Occupation of Smithfield

“cheering … rolled along the lines”

(Preface):The Carolinas Campaign began on February 1, 1865, when Union Gen. William T. Sherman led his army north from Savannah, Georgia, after the “March to the Sea.” Sherman's objective was to join Gen. Ulysses S. Grant in Virginia to crush Gen. Robert E. Lee's Army of Northern Virginia. Scattered Confederate forces consolidated in North Carolina, the Confederacy's logistical lifeline, where Sherman defeated Gen. Joseph E. Johnston's last-ditch attack at Bentonville. After Sherman was reinforced at Goldsboro late in March, Johnston saw the futility of further resistance and surrendered on April 26, essentially ending the Civil War.

This is the Johnston County Courthouse, the third to occupy this site. Here, on the steps of the second courthouse, on April 12, 1865, Union Gen. William T. Sherman announced Gen. Robert E. Lee’s surrender at Appomattox Court House, Virginia, three days earlier. After some street fighting on April 11, the Confederates withdrew, burning the Neuse River bridge. Elements of the 75th Indiana Infantry were the first to occupy Springfield.

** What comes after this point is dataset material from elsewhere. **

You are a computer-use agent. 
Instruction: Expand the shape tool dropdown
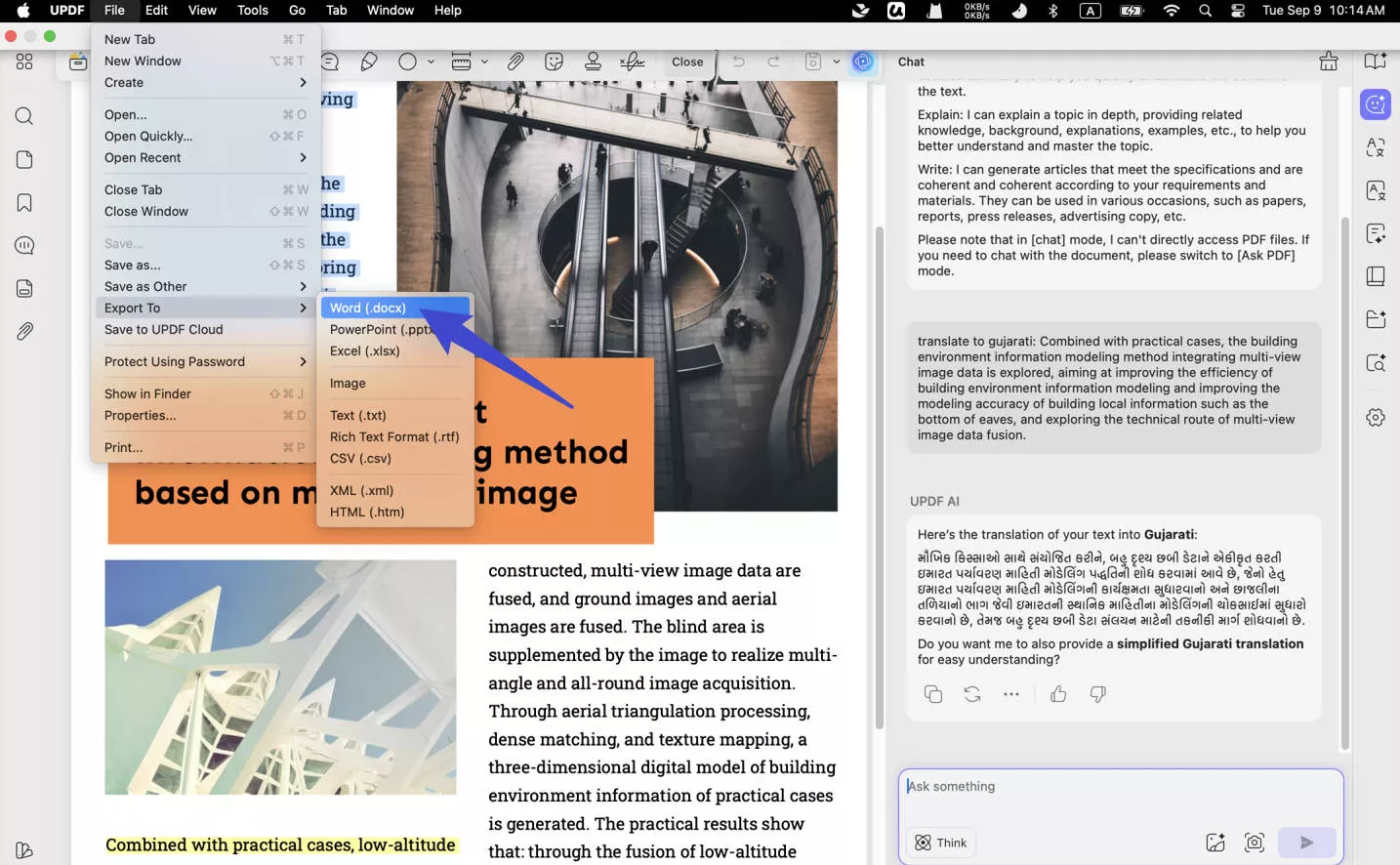(430, 61)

When Sherman arrived, he immediately established his headquarters in the courthouse. At about 5 a.m. the next morning, he received word of Lee’s surrender, and throughout the day he stood at the top of the courthouse steps and gave the news to his men as they marched by. Major Henry Hitchcock, of Sherman’s staff, watched as “brigade after brigade came along our HsQrs and were told the news …. Imagine the billows of tumultuous cheering which rolled along the lines … Meanwhile, band after band … made the little old town echo with music as beautiful as it was patriotic.” The Union army occupied Smithfield for two days before advancing on Raleigh.

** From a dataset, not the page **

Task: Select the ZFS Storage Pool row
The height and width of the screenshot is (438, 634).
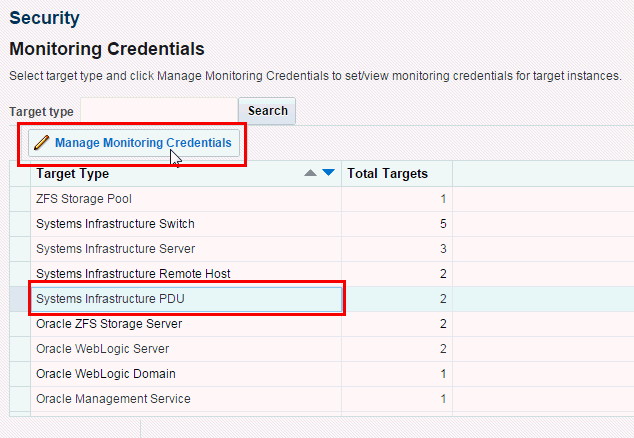Action: (x=84, y=199)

“The streets are wide. The walks are nicely shaded by elms and hackberry …. Most of the houses are now deserted. Many of them have long been …. But the glory of Smithfield has departed, and that, too, before the war …. At the court house I noticed the shelves, in the offices, are emptied of their contents on the floor. The archives of Johnson [sic] county lie in confusion amongst the dirt …. The churches are open and the books scattered about the pews. At the graveyard I noticed the graves of a number of rebels, bearing ominous dates – about the time of the Bentonville fight.” - Chaplain John J. Hight, 58th Indiana Infantry

Marker is on E Market Street (North Carolina Route 70), on the right when traveling east.